そんなとき、”ザ・日本”のようなKSJのレッスン風景を見ると、ほっとして嬉しくなる——そう言っていただけることがあります。そろばんが上達することはもちろん大切ですが、それ以外の部分でも、生徒さんや保護者さまに喜んでもらえる。これは、私たちにとって本当に幸せなことです。
🌟 京都とマレーシアの、奇跡の再会

最後に、忘れられない出来事をひとつ。KSJのオンライン検定では、保護者さまにも検定監督をお願いしています。あるとき、たまたま同じ時間に監督をしてくださった2人の保護者さまから、ほぼ同時にこんな連絡が届きました。
「もしかして、さっき画面にいたママって、〇〇さんじゃありませんか?」——なんと、お二人は高校の同級生だったのです。しかも今、おひとりは京都、もうおひとりはマレーシアにお住まい。日本とマレーシアで遠く離れて暮らしていた旧友が、青森の教室のオンライン検定で、画面越しに奇跡の再会を果たしたのです。

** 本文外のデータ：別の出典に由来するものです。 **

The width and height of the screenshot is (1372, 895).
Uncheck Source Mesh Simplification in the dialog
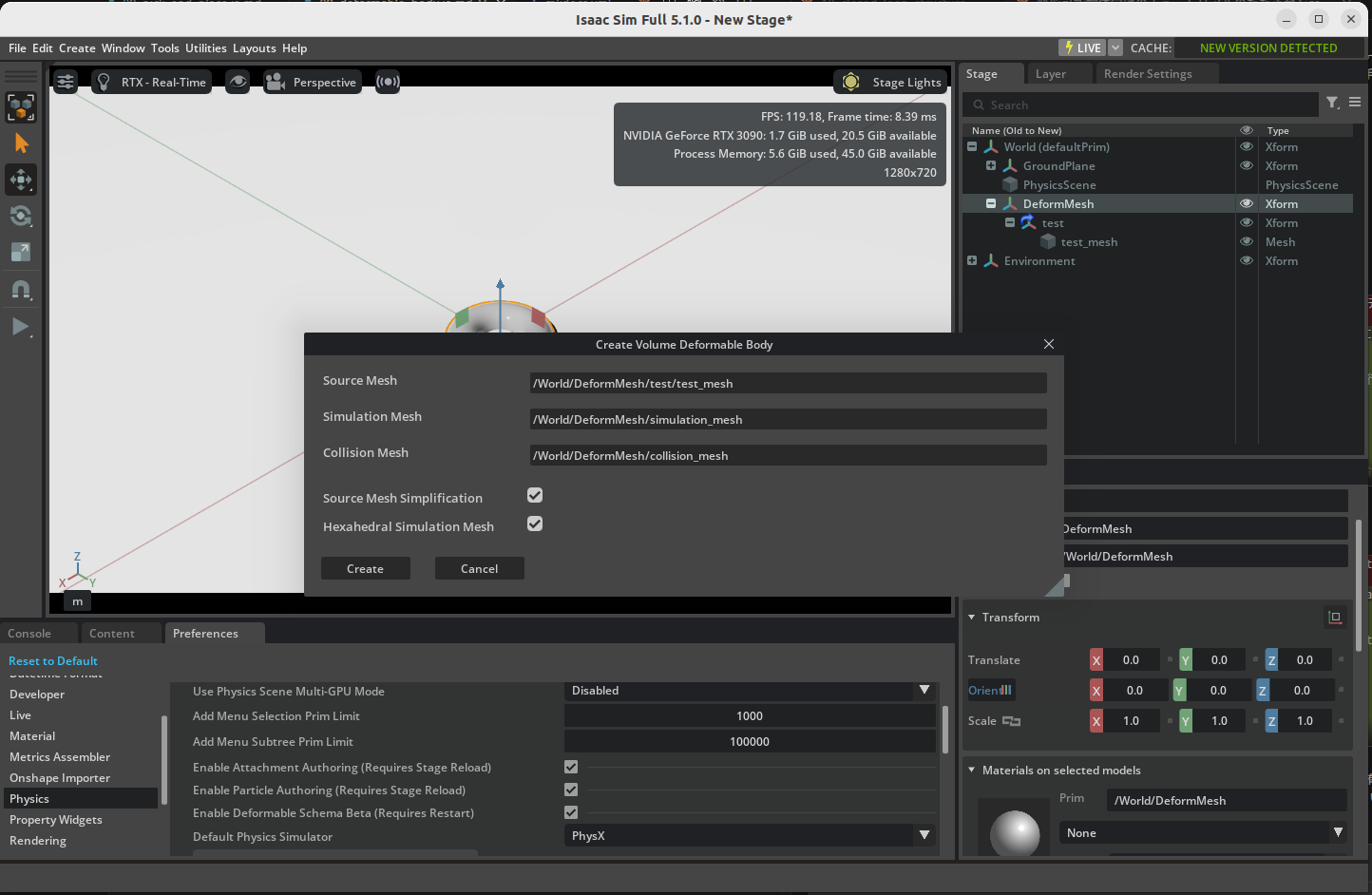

オンラインじゃなければ、絶対に起こらなかった再会です。こういう瞬間に立ち会えるたびに、私たちは「オンラインを続けてきて、本当によかった」と心から思うのです。
海外にお住まいの方も、まずはKSJの無料体験でレッスンの雰囲気をのぞいてみませんか。24時間以内にご返信します。
よくある質問(FAQ)
Q. 海外に住んでいても、KSJのそろばんを受けられますか?
はい。世界26ヶ国・770名の生徒がオンラインで学んでいます。インターネット環境とそろばんがあれば、どの国からでも参加できます。
Q. 時差があっても大丈夫ですか?
大丈夫です。日本時間の朝(アメリカ・カナダ)、夕方〜夜(国内・アジア)、深夜(ヨーロッパ)と時間帯を分けているので、お住まいの地域に合う時間に参加できます。
Q. レッスンは日本語ですか?
はい、日本語です。保護者さまのどちらか、または両方が日本人というご家庭がほとんどで、日本語での丁寧な指導を大切にしています。
Q. 何歳から受けられますか?
3歳ごろから大人まで受講できます。海外生も、幅広い年齢のお子さんが学んでいます。
Q. 海外からでも無料体験できますか?
できます。まずは無料体験で、レッスンの雰囲気をご覧ください。24時間以内にご返信します。
なお、海外のご家庭がそろばんを選ばれる理由には、計算力だけでなく「日本語を守りたい」という願いもあります。その話は海外の子どもの日本語を維持する「もう一つの方法」にまとめました。
海外の保護者さまとのつながりは、そこからさらに広がることもあります。KSJのレッスンを画面越しに見ていたお母さまが、ご自身でそろばん教室を始められた話はレッスンを見ていた保護者が海外でそろばんの先生になるまででご紹介しています。
世界のどこにいても、そろばんでつながれる
青森の小さな教室から始まったKSJが、いまや世界26ヶ国の子どもたちとつながっている——これは、オンラインという時代の力と、応援してくださった保護者さまのおかげです。海外にいても、日本のそろばんに触れさせたい。画面の向こうで、今日もどこかの国の子がそろばんをはじいています。そんな一人ひとりの想いに、私たちはこれからも応えていきます。